I've actually been looking into this recently. Comments inline.
On Fri, Aug 24, 2012 at 9:23 AM, Jeremy Carroll <[email protected]> wrote:
> I am trying to clarify the contract for this method.
> The documentation is:
>
>
> /** Close the query execution and stop query evaluation as soon as
> convenient.
> * It is important to close query execution objects in order to release
> * resources such as working memory and to stop the query execution.
> * Some storage subsystems require explicit ends of operations and this
> * operation will cause those to be called where necessary.
> * No operations on the query execution or any associated
> * result set are permitted after this call.
> * This method should not be called in parallel with other methods on
> the
> * QueryExecution object.
> */
>
> It is then unclear to me whether:
> a) close MUST be called in all circumstances (i.e. it is part of the
> contract of a QueryExcecution)
> b) close SHOULD be called when you don't read all the results in a result
> set or iterator
Currently it is a). You MUST close the QueryExecution object.
Especially in the case that you are using QueryEngineHTTP (if you do
not close this, then it leaves a connection open to the remote
endpoint, and can end up exhausting the Fuseki thread pool over time).

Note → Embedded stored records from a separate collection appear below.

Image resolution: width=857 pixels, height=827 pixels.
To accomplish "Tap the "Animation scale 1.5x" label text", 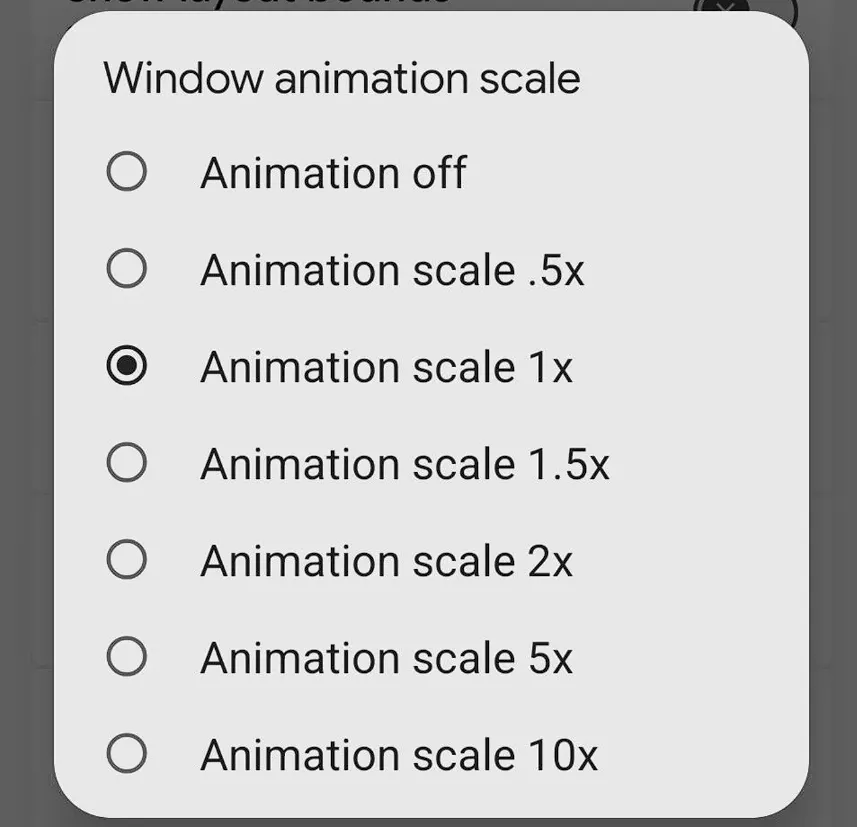I will tap(405, 464).
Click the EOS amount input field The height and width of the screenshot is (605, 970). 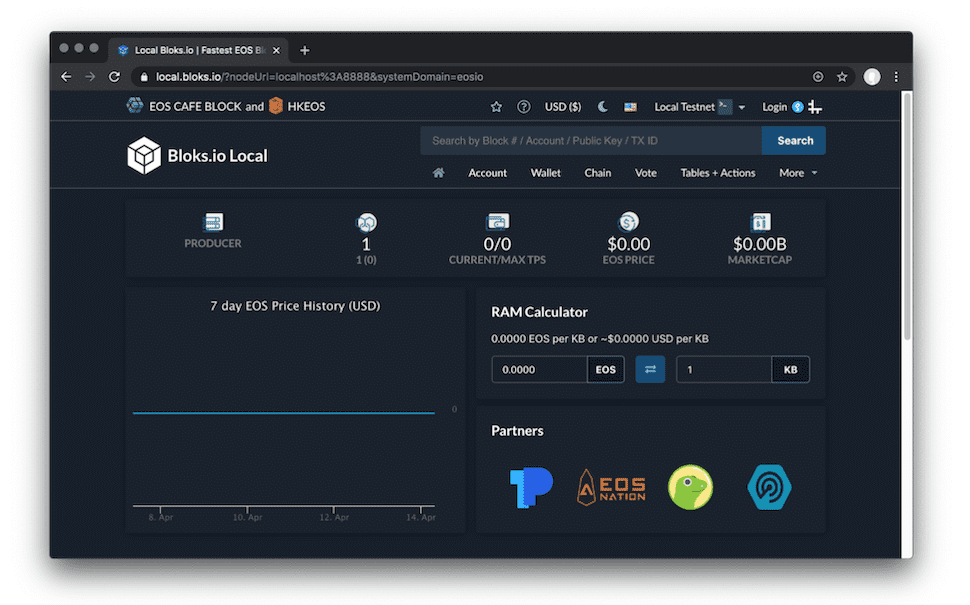point(538,369)
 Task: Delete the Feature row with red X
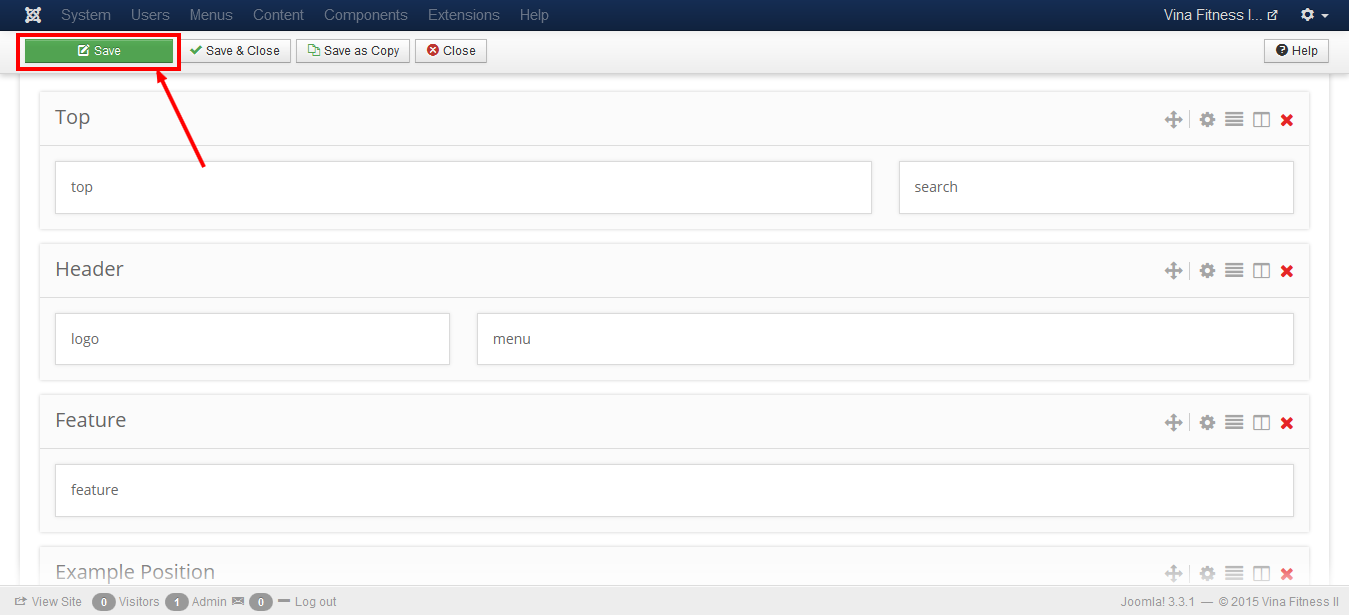tap(1287, 423)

It does not close automatically after you finish iterating the
ResultSet returned from execSelect() and possibly
execConstructTriples(). I feel like this is a bug. As a back-up for
the developer not closing the QueryExecution, the code should close it
when they've iterated through the entire ResultSet. Tracked in
JENA-305.
>
> If (a) is the only correct code one where there is effectively a finally
> block which calls close even in abnormal termination
Close() should ideally be called in a finally block, especially if
your program is planning on handling the exception and not crashing.
>
> Also can close() be called twice?
There is a bug in Jena 2.7.3 where it cannot be called twice. This is
fixed in JENA-298.
>
> com.hp.hpl.jena.query.QueryExecution.execConstruct()
>
> e.g.
> QueryExecution exec =
> QueryExecutionFactory.create(queryStr);
> try {
> return exec.execConstruct();
> }
> finally {
> exec.close();
> }
>
>
> compared with
>
> QueryExecution exec =
> QueryExecutionFactory.create(queryStr)
> return exec.execConstruct();
>
> or:
> return
> QueryExecutionFactory.create(queryStr).execConstruct();
>
> except in Exception-al circumstances execConstruct() runs the query to
> completion, so any underlying ExtendedIterators run to termination and do
> not need close being called, so maybe close() is redundant in this case. But
> the contract for QueryExecution.close() is not the same as that for
> ClosableIterator.close()
>
> Of course the latter two suggest that somewhere in the implementation(s) of
> execConstruct() there is a finally block to close the underlying iterators
> ....
>
execAsk(), execConstruct(), and execDescribe() do (or if they don't
currently, they should) close the QueryExecution before they return.
In this case you calling close() is redundant, but can't hurt.